Srisailam right bank PHES:
A 77,000 MW PHES project is feasible with an upper reservoir, located on the right bank side within 1000 m distance of Srisailam reservoir, with 87 tmcft live storage at 650 m msl FRL. The reservoir bunds are constructed on 500 m msl contour line by 155 m high and the water surface area of the upper reservoir is nearly 20 km2. The adjacent Srisailam reservoir at FRL 270 m msl  with 185 tmcft live storage is the lower reservoir with perennial water source. The average water head available is 340 m with provision to draw water from the Srisailam reservoir by the PHES units located in semi open or underground power houses.
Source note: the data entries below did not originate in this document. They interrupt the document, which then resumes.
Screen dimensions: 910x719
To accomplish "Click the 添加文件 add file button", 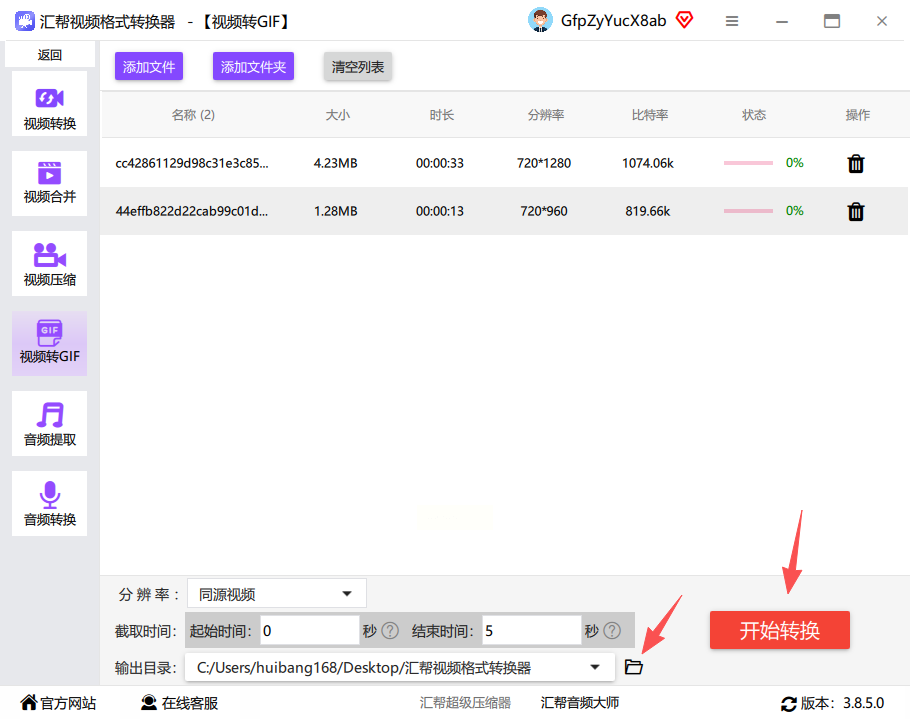I will click(149, 67).
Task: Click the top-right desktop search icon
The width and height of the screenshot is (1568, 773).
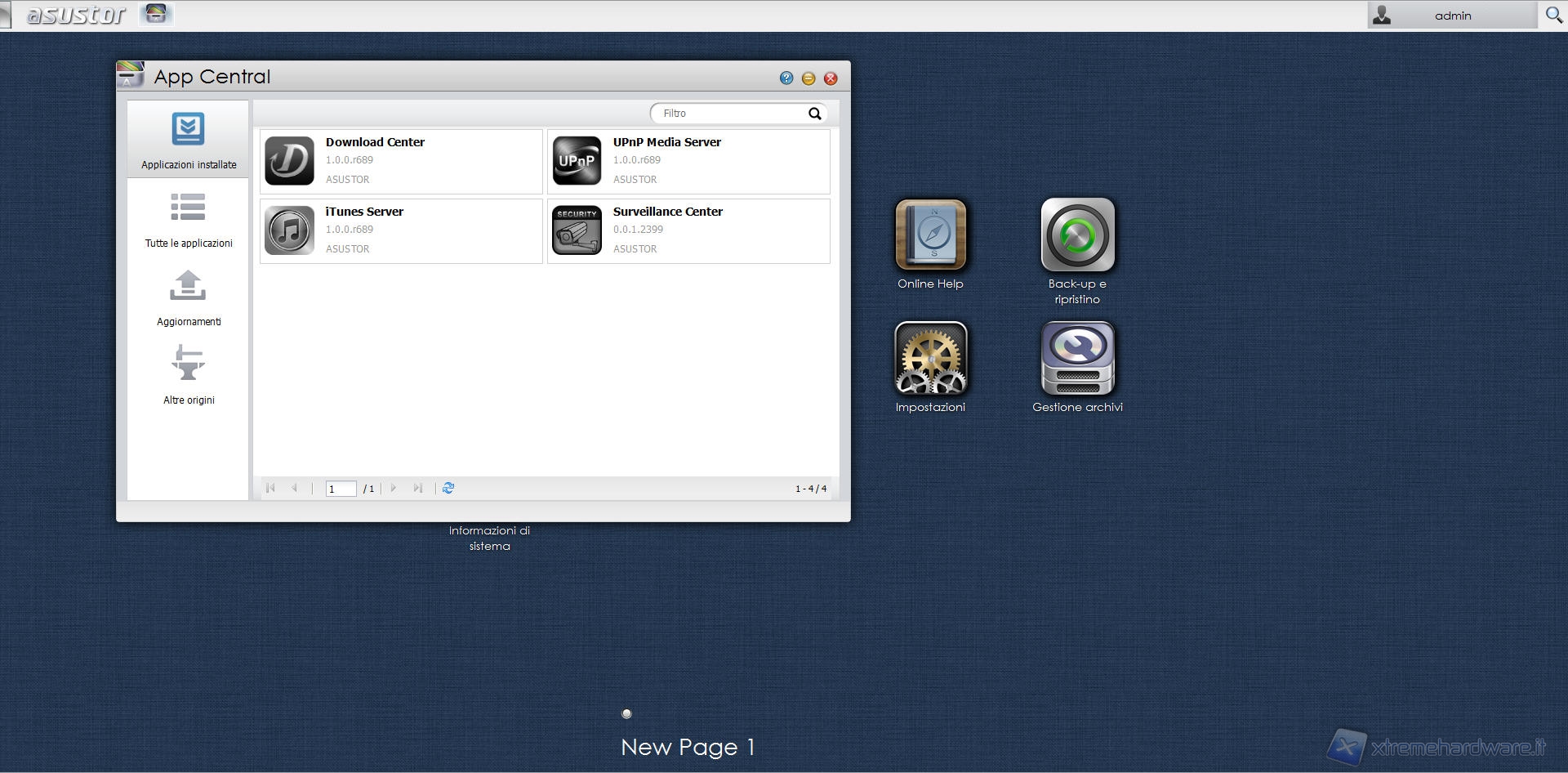Action: 1553,16
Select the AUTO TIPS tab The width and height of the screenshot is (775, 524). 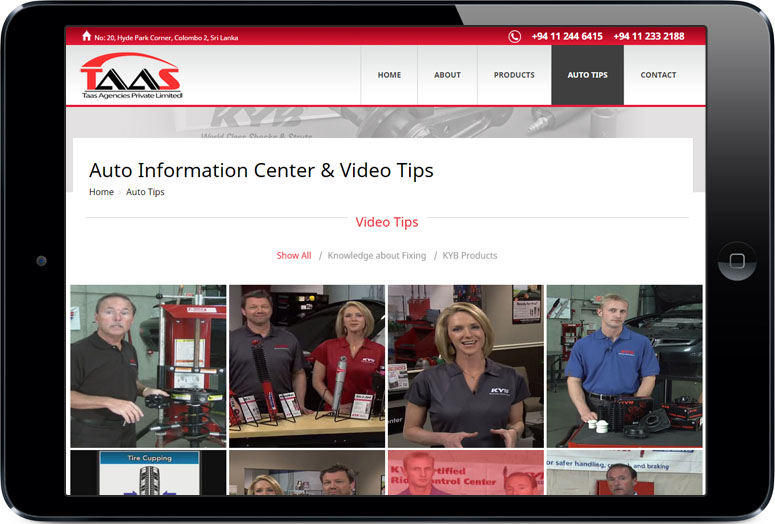[587, 75]
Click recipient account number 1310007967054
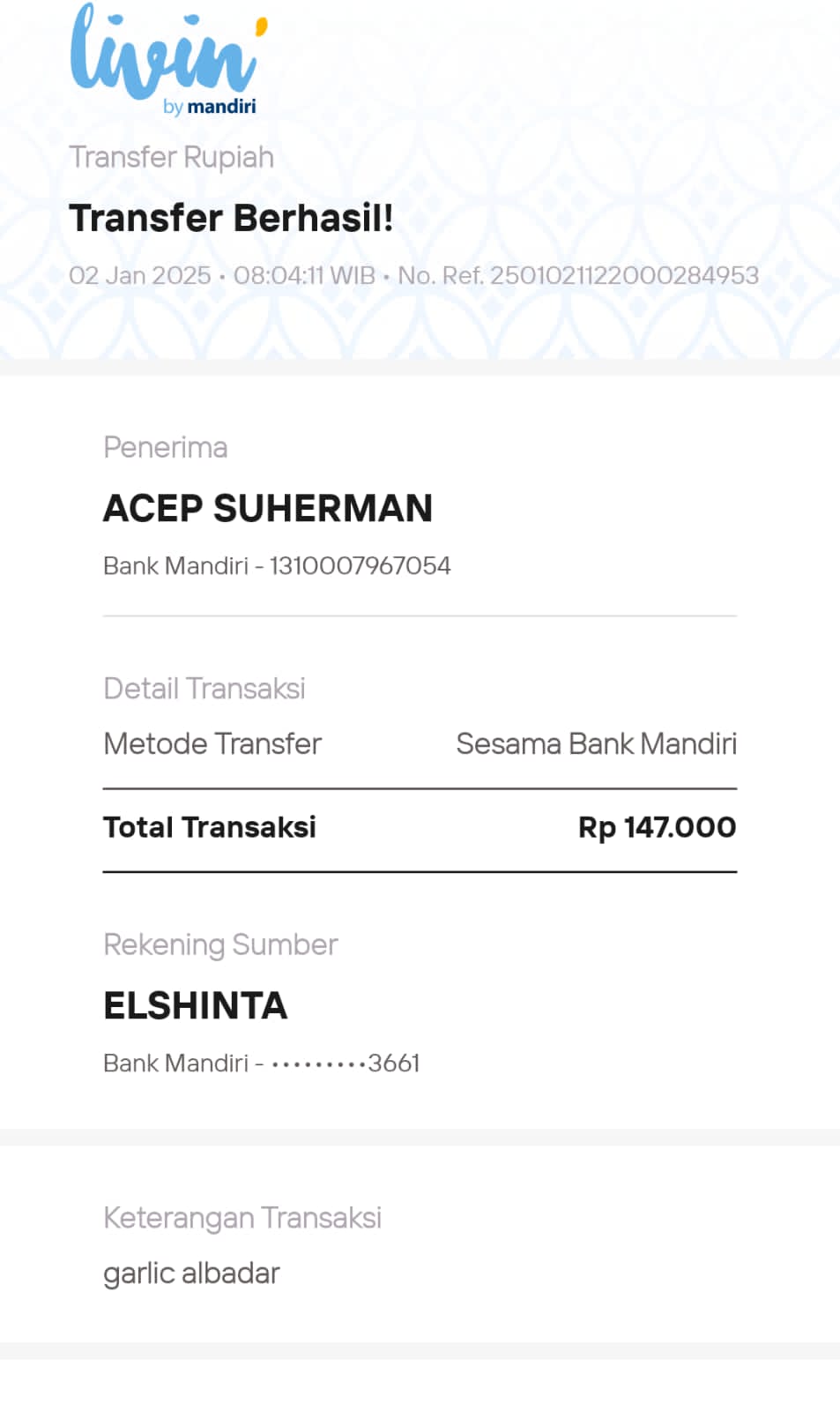840x1411 pixels. tap(361, 565)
The PHES project can produce 308 billion KWh at 4000 hours/year or 12 hours/day operation in generation mode.  Only 43.5 tmcft (50%) reservoir storage is used for power generation on daily basis and the remaining half kept as buffer storage to compensate the loss of storage in downstream  reservoir due to PHES by releasing water once in a year in to the Srisailam reservoir to meet irrigation water requirements. The buffer storage is replenished later at the earliest during the monsoon/floods. This PHES can also moderate the severe floods by utilizing empty volume kept in the lower reservoir or operating in pump mode (maximum 10 lakh cusecs) to fill the upper reservoir.

Feasible PHES projects

Notes: Power potential (MW) is in generation mode, MDDL→ Minimum Draw Down Level or lowest bed level of the reservoir, FRL→ Full Reservoir Level, m msl→ meters above mean sea level. The total water storage includes nearly 432 tmcft of irrigation components. PHES water storage is 793 tmcft only. The PHES land requirement is nearly 1% of the land required (41,250 km2) for equivalent electricity generation by Solar PV power plants. The power potential doubles in case of pumping operation for six hours in a day for the same water storage.

Solar 

The state is endowed with vast photovoltaic power potential on its marginally productive lands. The state has total installed solar power capacity of 4,116.01 MW as of 30 June 2021.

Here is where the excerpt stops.